GIVEN ENTRIES>
++++++
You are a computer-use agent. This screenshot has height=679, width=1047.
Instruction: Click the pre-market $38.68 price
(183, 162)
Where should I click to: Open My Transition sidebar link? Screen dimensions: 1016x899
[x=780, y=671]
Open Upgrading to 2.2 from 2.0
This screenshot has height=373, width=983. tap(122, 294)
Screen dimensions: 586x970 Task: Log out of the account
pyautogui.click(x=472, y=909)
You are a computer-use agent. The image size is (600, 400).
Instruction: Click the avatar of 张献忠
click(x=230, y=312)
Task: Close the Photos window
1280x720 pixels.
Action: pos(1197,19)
++++++
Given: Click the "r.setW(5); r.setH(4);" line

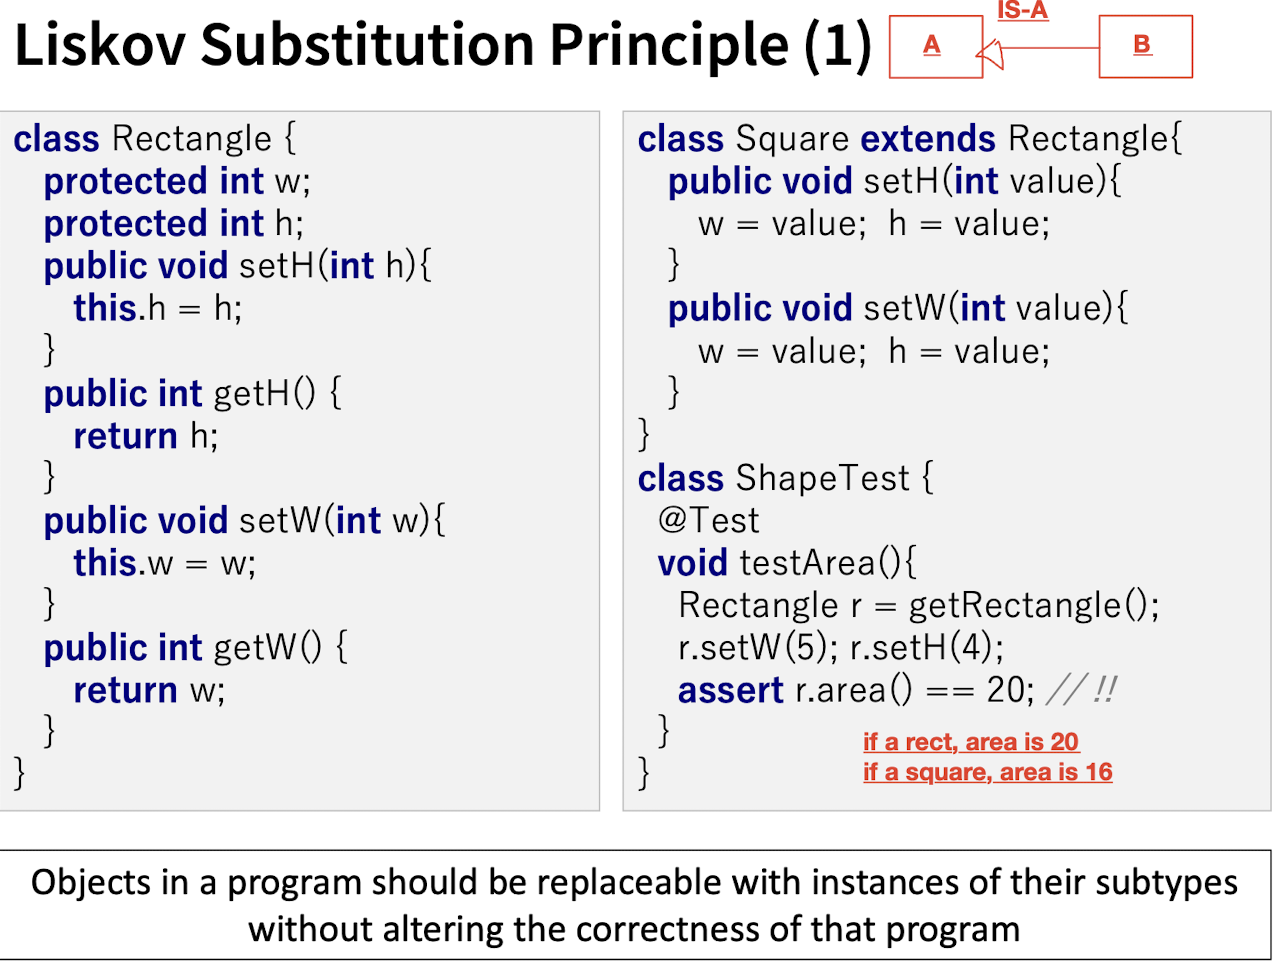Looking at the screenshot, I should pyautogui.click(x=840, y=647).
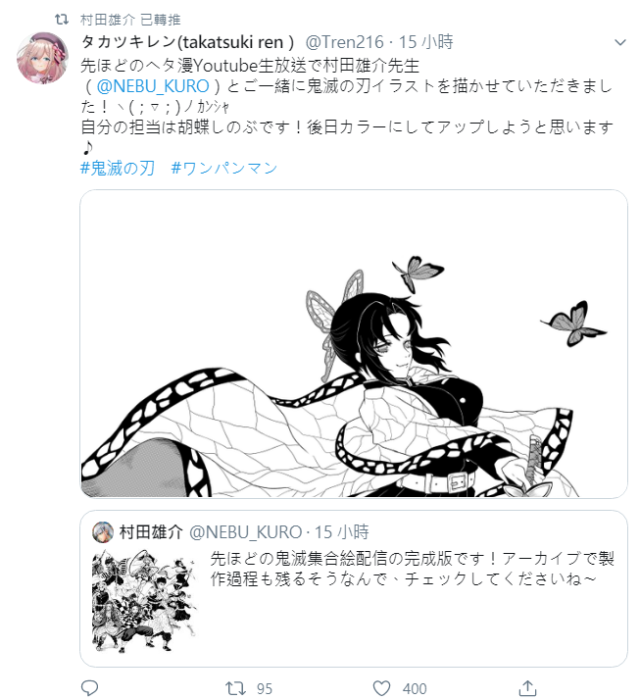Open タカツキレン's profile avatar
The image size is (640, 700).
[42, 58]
++++++
The answer must be every line of the records that holds the string "computer".

SOLUTION>
You are a computer-use agent. This screenshot has height=679, width=1047.
You are a computer-use agent. The image size is (600, 400).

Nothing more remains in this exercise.